**Your instructions**
Without copying any picture, return all lines below exactly.

**Recorded information**
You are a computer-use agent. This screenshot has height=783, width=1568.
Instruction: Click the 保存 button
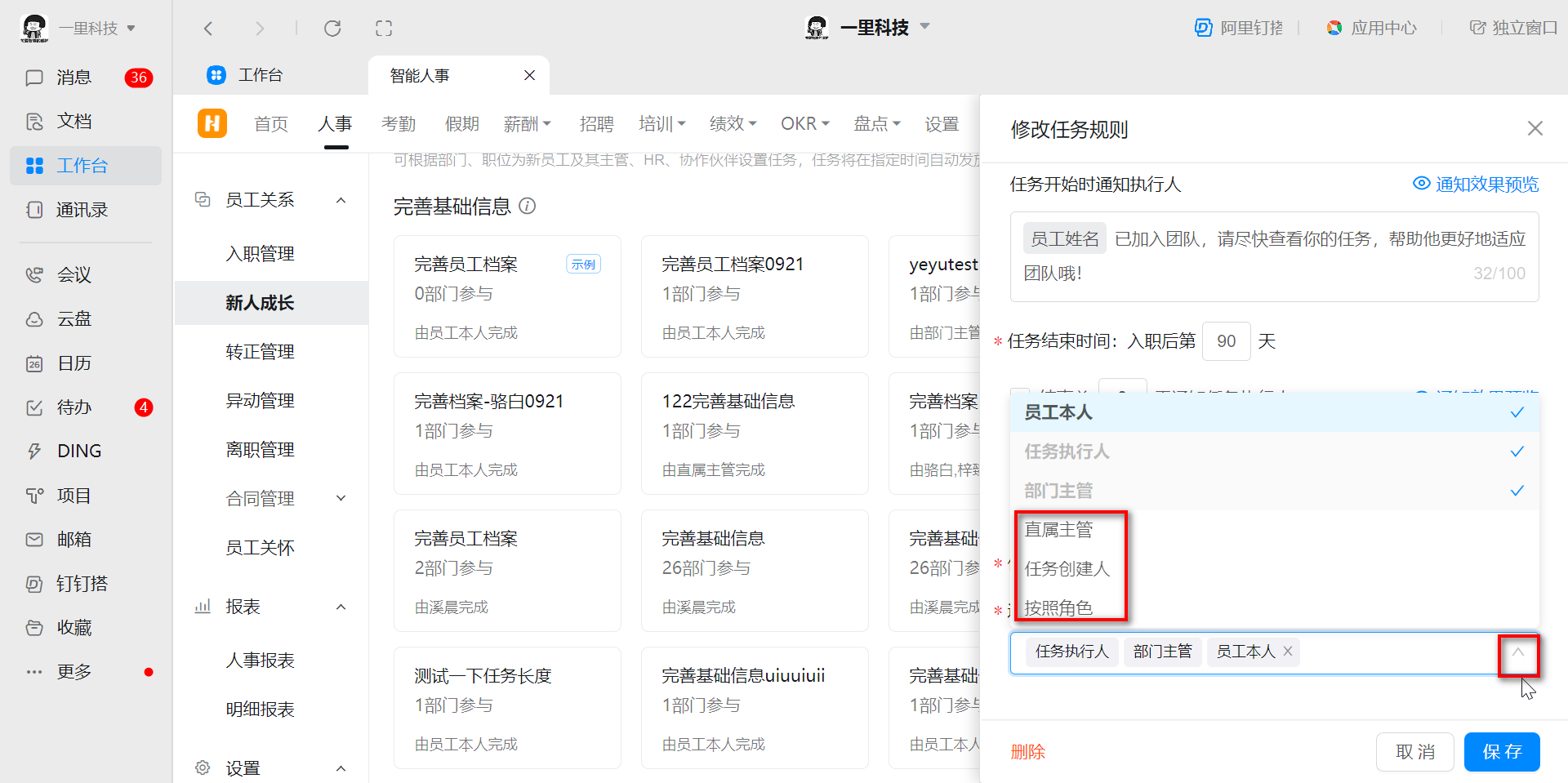(1501, 752)
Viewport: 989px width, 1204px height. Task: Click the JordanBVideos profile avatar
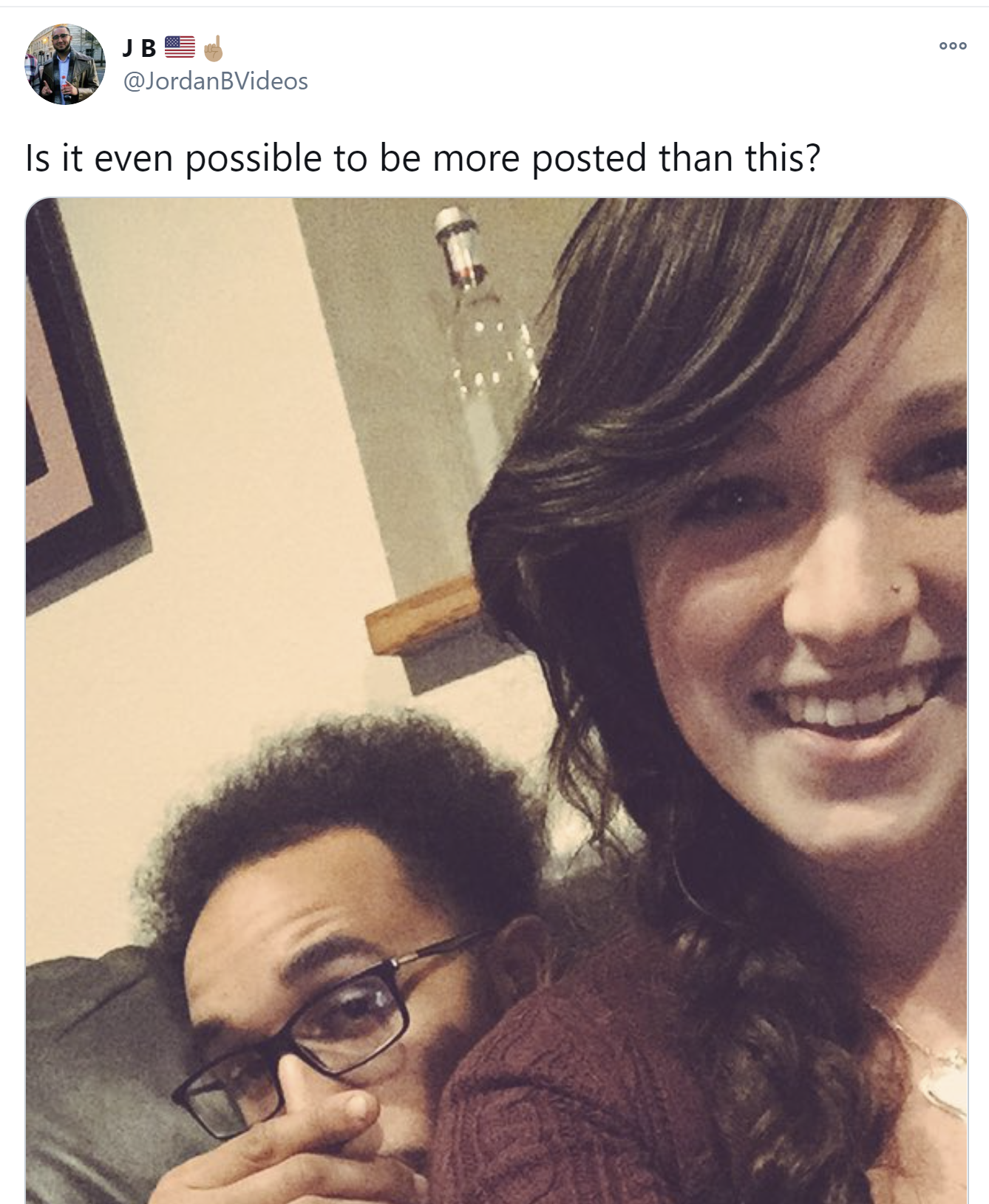click(65, 64)
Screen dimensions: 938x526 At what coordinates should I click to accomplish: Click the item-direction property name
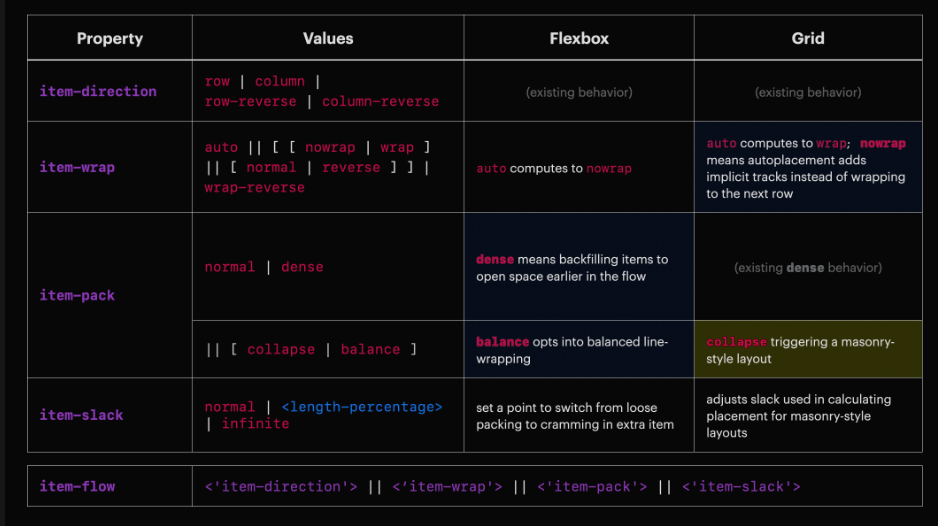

**Response area**
You are a computer-use agent. This screenshot has height=783, width=1568.
Instruction: Click the 保存 button
(1501, 752)
Viewport: 989px width, 1204px height. Task: Click the JordanBVideos profile avatar
click(65, 64)
Screen dimensions: 938x526 At what coordinates should I click to accomplish: Click the item-direction property name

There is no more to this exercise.